*TASK INSTRUCTIONS:* Rewrite the records below, changing every "Identify the location of" to "Give the coordinates of" and leaving everything else the same.

### EXCERPTED RECORDS

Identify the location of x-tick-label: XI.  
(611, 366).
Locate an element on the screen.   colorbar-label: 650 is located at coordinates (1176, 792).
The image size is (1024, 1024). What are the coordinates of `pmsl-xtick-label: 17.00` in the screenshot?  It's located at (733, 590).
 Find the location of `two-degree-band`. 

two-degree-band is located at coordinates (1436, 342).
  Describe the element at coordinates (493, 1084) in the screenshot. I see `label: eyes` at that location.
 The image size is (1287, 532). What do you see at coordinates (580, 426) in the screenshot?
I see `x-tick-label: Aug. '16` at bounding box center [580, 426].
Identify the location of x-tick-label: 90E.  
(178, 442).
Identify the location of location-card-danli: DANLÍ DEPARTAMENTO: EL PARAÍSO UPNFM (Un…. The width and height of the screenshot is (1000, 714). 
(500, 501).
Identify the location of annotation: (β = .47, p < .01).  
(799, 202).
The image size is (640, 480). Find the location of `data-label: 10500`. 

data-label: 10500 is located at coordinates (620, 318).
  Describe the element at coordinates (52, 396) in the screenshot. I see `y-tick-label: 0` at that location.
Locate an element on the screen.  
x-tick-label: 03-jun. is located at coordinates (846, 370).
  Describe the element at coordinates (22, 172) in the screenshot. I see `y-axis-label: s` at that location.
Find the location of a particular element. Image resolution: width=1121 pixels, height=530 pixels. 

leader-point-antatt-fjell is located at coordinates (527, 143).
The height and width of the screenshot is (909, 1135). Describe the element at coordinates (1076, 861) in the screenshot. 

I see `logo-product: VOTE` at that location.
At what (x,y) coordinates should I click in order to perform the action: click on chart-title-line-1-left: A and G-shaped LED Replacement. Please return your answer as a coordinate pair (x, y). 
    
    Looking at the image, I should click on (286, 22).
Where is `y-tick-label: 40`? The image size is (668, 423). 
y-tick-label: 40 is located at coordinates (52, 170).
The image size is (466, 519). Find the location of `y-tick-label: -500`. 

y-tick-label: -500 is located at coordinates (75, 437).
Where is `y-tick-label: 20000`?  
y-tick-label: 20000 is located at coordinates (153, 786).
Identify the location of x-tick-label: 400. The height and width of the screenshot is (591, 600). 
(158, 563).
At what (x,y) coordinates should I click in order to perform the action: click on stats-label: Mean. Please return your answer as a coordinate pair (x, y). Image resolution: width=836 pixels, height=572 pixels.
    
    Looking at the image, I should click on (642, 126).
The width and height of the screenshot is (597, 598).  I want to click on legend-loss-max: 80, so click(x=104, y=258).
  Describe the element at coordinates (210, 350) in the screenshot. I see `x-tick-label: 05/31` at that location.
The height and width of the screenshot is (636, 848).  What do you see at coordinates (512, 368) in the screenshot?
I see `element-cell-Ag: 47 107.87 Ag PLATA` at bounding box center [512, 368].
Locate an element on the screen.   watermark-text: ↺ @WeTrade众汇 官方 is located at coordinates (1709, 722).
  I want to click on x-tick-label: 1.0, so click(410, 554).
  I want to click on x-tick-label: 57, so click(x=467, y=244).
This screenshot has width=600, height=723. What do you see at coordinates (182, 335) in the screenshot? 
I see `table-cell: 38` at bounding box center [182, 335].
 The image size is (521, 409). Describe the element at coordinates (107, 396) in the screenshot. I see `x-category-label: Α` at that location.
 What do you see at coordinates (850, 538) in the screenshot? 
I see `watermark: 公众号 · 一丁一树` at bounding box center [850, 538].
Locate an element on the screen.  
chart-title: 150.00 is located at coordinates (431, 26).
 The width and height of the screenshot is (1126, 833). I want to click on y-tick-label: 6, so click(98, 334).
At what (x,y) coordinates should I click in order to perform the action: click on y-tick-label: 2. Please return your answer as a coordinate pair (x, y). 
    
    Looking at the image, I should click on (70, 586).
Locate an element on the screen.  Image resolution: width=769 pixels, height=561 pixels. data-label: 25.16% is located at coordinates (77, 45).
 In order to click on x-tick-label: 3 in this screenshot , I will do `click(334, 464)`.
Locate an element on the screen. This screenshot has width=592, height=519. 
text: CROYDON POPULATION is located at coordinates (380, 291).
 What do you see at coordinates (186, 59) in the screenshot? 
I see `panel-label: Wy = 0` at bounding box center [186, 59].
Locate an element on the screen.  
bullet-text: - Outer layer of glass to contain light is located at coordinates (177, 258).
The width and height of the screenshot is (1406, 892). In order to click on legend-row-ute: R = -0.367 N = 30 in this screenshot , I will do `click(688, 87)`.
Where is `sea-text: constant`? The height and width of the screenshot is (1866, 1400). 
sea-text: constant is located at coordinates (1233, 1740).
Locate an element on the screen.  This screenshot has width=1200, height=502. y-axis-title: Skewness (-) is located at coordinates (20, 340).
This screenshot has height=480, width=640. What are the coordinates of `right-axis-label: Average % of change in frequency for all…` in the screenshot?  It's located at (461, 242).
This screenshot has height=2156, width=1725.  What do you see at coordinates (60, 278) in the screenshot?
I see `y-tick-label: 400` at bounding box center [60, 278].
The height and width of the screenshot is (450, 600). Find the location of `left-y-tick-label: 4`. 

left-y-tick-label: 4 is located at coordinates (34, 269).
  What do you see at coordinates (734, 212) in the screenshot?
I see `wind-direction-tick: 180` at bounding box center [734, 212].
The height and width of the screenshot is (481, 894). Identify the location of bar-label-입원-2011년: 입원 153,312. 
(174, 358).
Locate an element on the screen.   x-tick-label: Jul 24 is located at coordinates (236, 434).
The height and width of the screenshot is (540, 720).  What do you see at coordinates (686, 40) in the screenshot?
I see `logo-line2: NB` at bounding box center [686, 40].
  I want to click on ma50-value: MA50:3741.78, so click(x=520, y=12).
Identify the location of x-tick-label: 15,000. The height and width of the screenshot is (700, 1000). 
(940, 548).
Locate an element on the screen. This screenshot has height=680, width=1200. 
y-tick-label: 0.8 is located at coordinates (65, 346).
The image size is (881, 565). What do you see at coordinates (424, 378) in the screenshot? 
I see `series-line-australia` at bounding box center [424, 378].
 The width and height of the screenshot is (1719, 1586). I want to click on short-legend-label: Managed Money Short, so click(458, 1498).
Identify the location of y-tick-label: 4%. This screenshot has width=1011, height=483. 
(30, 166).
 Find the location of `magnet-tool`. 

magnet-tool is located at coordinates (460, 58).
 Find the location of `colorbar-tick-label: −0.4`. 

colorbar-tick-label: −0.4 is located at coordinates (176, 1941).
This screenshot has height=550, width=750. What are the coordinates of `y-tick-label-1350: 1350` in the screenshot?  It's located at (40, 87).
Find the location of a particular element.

######

*OUTPUT OF THE EXERCISE:*
Give the coordinates of x-tick-label: XI.  
(611, 366).
Locate an element on the screen.   colorbar-label: 650 is located at coordinates (1176, 792).
The image size is (1024, 1024). What are the coordinates of `pmsl-xtick-label: 17.00` in the screenshot?  It's located at (733, 590).
 Find the location of `two-degree-band`. 

two-degree-band is located at coordinates (1436, 342).
  Describe the element at coordinates (493, 1084) in the screenshot. I see `label: eyes` at that location.
 The image size is (1287, 532). What do you see at coordinates (580, 426) in the screenshot?
I see `x-tick-label: Aug. '16` at bounding box center [580, 426].
Give the coordinates of x-tick-label: 90E.  
(178, 442).
Give the coordinates of location-card-danli: DANLÍ DEPARTAMENTO: EL PARAÍSO UPNFM (Un…. The width and height of the screenshot is (1000, 714). 
(500, 501).
Give the coordinates of annotation: (β = .47, p < .01).  
(799, 202).
The image size is (640, 480). Find the location of `data-label: 10500`. 

data-label: 10500 is located at coordinates (620, 318).
  Describe the element at coordinates (52, 396) in the screenshot. I see `y-tick-label: 0` at that location.
Locate an element on the screen.  
x-tick-label: 03-jun. is located at coordinates (846, 370).
  Describe the element at coordinates (22, 172) in the screenshot. I see `y-axis-label: s` at that location.
Find the location of a particular element. Image resolution: width=1121 pixels, height=530 pixels. 

leader-point-antatt-fjell is located at coordinates (527, 143).
The height and width of the screenshot is (909, 1135). Describe the element at coordinates (1076, 861) in the screenshot. 

I see `logo-product: VOTE` at that location.
At what (x,y) coordinates should I click in order to perform the action: click on chart-title-line-1-left: A and G-shaped LED Replacement. Please return your answer as a coordinate pair (x, y). 
    
    Looking at the image, I should click on (286, 22).
Where is `y-tick-label: 40`? The image size is (668, 423). 
y-tick-label: 40 is located at coordinates (52, 170).
The image size is (466, 519). Find the location of `y-tick-label: -500`. 

y-tick-label: -500 is located at coordinates (75, 437).
Where is `y-tick-label: 20000`?  
y-tick-label: 20000 is located at coordinates (153, 786).
Give the coordinates of x-tick-label: 400. The height and width of the screenshot is (591, 600). 
(158, 563).
At what (x,y) coordinates should I click in order to perform the action: click on stats-label: Mean. Please return your answer as a coordinate pair (x, y). Image resolution: width=836 pixels, height=572 pixels.
    
    Looking at the image, I should click on (642, 126).
The width and height of the screenshot is (597, 598).  I want to click on legend-loss-max: 80, so click(x=104, y=258).
  Describe the element at coordinates (210, 350) in the screenshot. I see `x-tick-label: 05/31` at that location.
The height and width of the screenshot is (636, 848).  What do you see at coordinates (512, 368) in the screenshot?
I see `element-cell-Ag: 47 107.87 Ag PLATA` at bounding box center [512, 368].
Locate an element on the screen.   watermark-text: ↺ @WeTrade众汇 官方 is located at coordinates (1709, 722).
  I want to click on x-tick-label: 1.0, so click(410, 554).
  I want to click on x-tick-label: 57, so click(x=467, y=244).
This screenshot has width=600, height=723. What do you see at coordinates (182, 335) in the screenshot? 
I see `table-cell: 38` at bounding box center [182, 335].
 The image size is (521, 409). Describe the element at coordinates (107, 396) in the screenshot. I see `x-category-label: Α` at that location.
 What do you see at coordinates (850, 538) in the screenshot? 
I see `watermark: 公众号 · 一丁一树` at bounding box center [850, 538].
Locate an element on the screen.  
chart-title: 150.00 is located at coordinates (431, 26).
 The width and height of the screenshot is (1126, 833). I want to click on y-tick-label: 6, so click(98, 334).
At what (x,y) coordinates should I click in order to perform the action: click on y-tick-label: 2. Please return your answer as a coordinate pair (x, y). 
    
    Looking at the image, I should click on (70, 586).
Locate an element on the screen.  Image resolution: width=769 pixels, height=561 pixels. data-label: 25.16% is located at coordinates (77, 45).
 In order to click on x-tick-label: 3 in this screenshot , I will do `click(334, 464)`.
Locate an element on the screen. This screenshot has width=592, height=519. 
text: CROYDON POPULATION is located at coordinates (380, 291).
 What do you see at coordinates (186, 59) in the screenshot? 
I see `panel-label: Wy = 0` at bounding box center [186, 59].
Locate an element on the screen.  
bullet-text: - Outer layer of glass to contain light is located at coordinates (177, 258).
The width and height of the screenshot is (1406, 892). In order to click on legend-row-ute: R = -0.367 N = 30 in this screenshot , I will do `click(688, 87)`.
Where is `sea-text: constant`? The height and width of the screenshot is (1866, 1400). 
sea-text: constant is located at coordinates (1233, 1740).
Locate an element on the screen.  This screenshot has width=1200, height=502. y-axis-title: Skewness (-) is located at coordinates (20, 340).
This screenshot has height=480, width=640. What are the coordinates of `right-axis-label: Average % of change in frequency for all…` in the screenshot?  It's located at (461, 242).
This screenshot has height=2156, width=1725.  What do you see at coordinates (60, 278) in the screenshot?
I see `y-tick-label: 400` at bounding box center [60, 278].
The height and width of the screenshot is (450, 600). Find the location of `left-y-tick-label: 4`. 

left-y-tick-label: 4 is located at coordinates (34, 269).
  What do you see at coordinates (734, 212) in the screenshot?
I see `wind-direction-tick: 180` at bounding box center [734, 212].
The height and width of the screenshot is (481, 894). Give the coordinates of bar-label-입원-2011년: 입원 153,312. 
(174, 358).
Locate an element on the screen.   x-tick-label: Jul 24 is located at coordinates (236, 434).
The height and width of the screenshot is (540, 720).  What do you see at coordinates (686, 40) in the screenshot?
I see `logo-line2: NB` at bounding box center [686, 40].
  I want to click on ma50-value: MA50:3741.78, so click(x=520, y=12).
Give the coordinates of x-tick-label: 15,000. The height and width of the screenshot is (700, 1000). 
(940, 548).
Locate an element on the screen. This screenshot has height=680, width=1200. 
y-tick-label: 0.8 is located at coordinates (65, 346).
The image size is (881, 565). What do you see at coordinates (424, 378) in the screenshot? 
I see `series-line-australia` at bounding box center [424, 378].
 The width and height of the screenshot is (1719, 1586). I want to click on short-legend-label: Managed Money Short, so click(458, 1498).
Give the coordinates of y-tick-label: 4%. This screenshot has width=1011, height=483. 
(30, 166).
 Find the location of `magnet-tool`. 

magnet-tool is located at coordinates (460, 58).
 Find the location of `colorbar-tick-label: −0.4`. 

colorbar-tick-label: −0.4 is located at coordinates (176, 1941).
This screenshot has height=550, width=750. What are the coordinates of `y-tick-label-1350: 1350` in the screenshot?  It's located at (40, 87).
Find the location of a particular element.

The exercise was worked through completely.